Mozilla issues Firefox 3.6.2 early to fix critical bug

Mozilla late Monday issued an earlier-than-expected update to its Firefox browser to plug a critical vulnerability that could have allowed an attacker to remotely execute arbitrary code on an affected system.

Firefox 3.6.2 was released ahead of schedule to address the vulnerability, which Secunia classified as “highly critical,” or four out of five on its severity rating scale. Mozilla originally planned to release the update a week from today.

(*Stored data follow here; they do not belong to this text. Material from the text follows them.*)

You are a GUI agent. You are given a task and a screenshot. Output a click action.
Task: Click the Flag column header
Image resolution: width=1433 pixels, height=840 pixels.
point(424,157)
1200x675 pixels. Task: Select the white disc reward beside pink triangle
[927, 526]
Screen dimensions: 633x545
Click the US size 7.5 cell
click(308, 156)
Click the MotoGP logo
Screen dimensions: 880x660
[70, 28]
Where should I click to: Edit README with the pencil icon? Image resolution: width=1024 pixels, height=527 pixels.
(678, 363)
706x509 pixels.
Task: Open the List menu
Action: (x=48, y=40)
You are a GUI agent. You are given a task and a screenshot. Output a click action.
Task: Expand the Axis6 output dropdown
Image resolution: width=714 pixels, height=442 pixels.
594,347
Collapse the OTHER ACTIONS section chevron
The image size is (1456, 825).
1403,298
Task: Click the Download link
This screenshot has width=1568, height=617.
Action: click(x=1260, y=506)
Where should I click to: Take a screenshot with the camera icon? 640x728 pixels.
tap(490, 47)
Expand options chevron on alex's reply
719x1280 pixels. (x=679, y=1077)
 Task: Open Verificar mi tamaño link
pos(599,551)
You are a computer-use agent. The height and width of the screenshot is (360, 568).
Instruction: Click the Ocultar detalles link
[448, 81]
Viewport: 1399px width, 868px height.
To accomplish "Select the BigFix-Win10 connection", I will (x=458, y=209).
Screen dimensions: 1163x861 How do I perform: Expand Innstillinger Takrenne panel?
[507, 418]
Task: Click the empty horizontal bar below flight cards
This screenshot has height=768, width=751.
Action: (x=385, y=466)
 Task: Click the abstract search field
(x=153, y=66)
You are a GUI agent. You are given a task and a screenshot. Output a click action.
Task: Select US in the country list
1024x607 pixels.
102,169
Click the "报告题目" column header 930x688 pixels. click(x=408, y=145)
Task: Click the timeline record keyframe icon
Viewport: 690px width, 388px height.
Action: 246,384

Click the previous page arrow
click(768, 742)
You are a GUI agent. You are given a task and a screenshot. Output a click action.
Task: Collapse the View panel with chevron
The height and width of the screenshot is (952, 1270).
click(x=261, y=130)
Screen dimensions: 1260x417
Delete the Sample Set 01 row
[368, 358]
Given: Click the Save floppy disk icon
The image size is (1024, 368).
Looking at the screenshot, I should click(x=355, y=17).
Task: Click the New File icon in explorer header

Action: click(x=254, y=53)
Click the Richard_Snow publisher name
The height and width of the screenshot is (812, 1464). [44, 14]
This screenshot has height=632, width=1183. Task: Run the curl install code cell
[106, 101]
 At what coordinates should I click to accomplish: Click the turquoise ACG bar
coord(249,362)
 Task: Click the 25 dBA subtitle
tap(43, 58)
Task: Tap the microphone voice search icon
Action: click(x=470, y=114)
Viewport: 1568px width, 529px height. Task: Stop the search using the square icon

In its advisory, Mozilla said the vulnerability affects the Web Open Fonts Format (WOFF), a simple, compressed file format for fonts. Specifically, an integer overflow error exists in the way the WOFF decoder handles the size of tables specified in the font file, according to information about the bug provided by the US-CERT. The error could result in a buffer overflow vulnerability.

“A remote attacker who is able to supply a malicious WOFF file could exploit this vulnerability,” US-CERT said in its advisory.

The vulnerability affects only Firefox 3.6, which was released in January. It was first discovered by Russian security researcher Evgeny Legerov, who is the founder of Moscow-based security research firm Intevydis.

The flaw prompted the German Computer Emergency Response Team on Friday to warn users against using Firefox until Mozilla provided a fix.